Discover the Keys to Managing Your Health
Acute and Chronic illnesses and injury can adversely affect your physical, emotional, relational and spiritual well being. Taking control over your life is vital to gaining well being and living life to the fullest. With good preventive care, early intervention, and the many treatment options available, management of many illnesses can be successful and provide individuals with a quality of life that allows for continued living with dignity
Obesity. At their most basic, the words “overweight” and “obesity” are ways to describe having too much body fat.
The most commonly used measure of weight status today is the body mass index, or BMI. BMI uses a simple calculation based on the ratio of someone’s height and weight (BMI = kg/m2). Decades of research have shown that BMI provides a good estimate of “fatness” and also correlates well with important health outcomes like heart disease, diabetes, cancer, and overall mortality. So it’s a useful tool for clinicians trying to screen to determine who may be at risk because of carrying around too much weight for their height.

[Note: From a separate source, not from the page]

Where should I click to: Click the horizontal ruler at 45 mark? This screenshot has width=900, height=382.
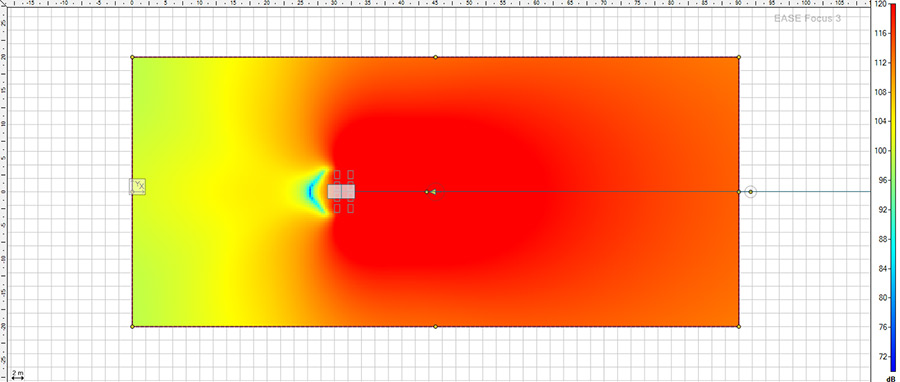click(436, 3)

Healthy BMI Ranges for Adults and Children
What’s considered a healthy BMI? For adult men and women, a BMI between 18.5 and 24.9. Overweight is defined as a BMI between 25.0 and 29.9; and obesity, a BMI of 30 or higher.
As in adults, obesity is also a growing problem in children and adolescents. Because children grow at different rates, depending on their age and gender, the definitions of overweight and obesity in children and adolescents differ from those in adults. In the U.S., for example, the definition is based on standard growth charts developed by the Centers for Disease Control and Prevention. In children and adolescents age 2 to 20 years old, a BMI in the 85th to 94th percentiles for age and gender is consider overweight; a BMI in the 95th percentile or higher is considered obese. Internationally, the World Health Organization and the International Obesity Task Force have also developed definitions of childhood overweight and obesity.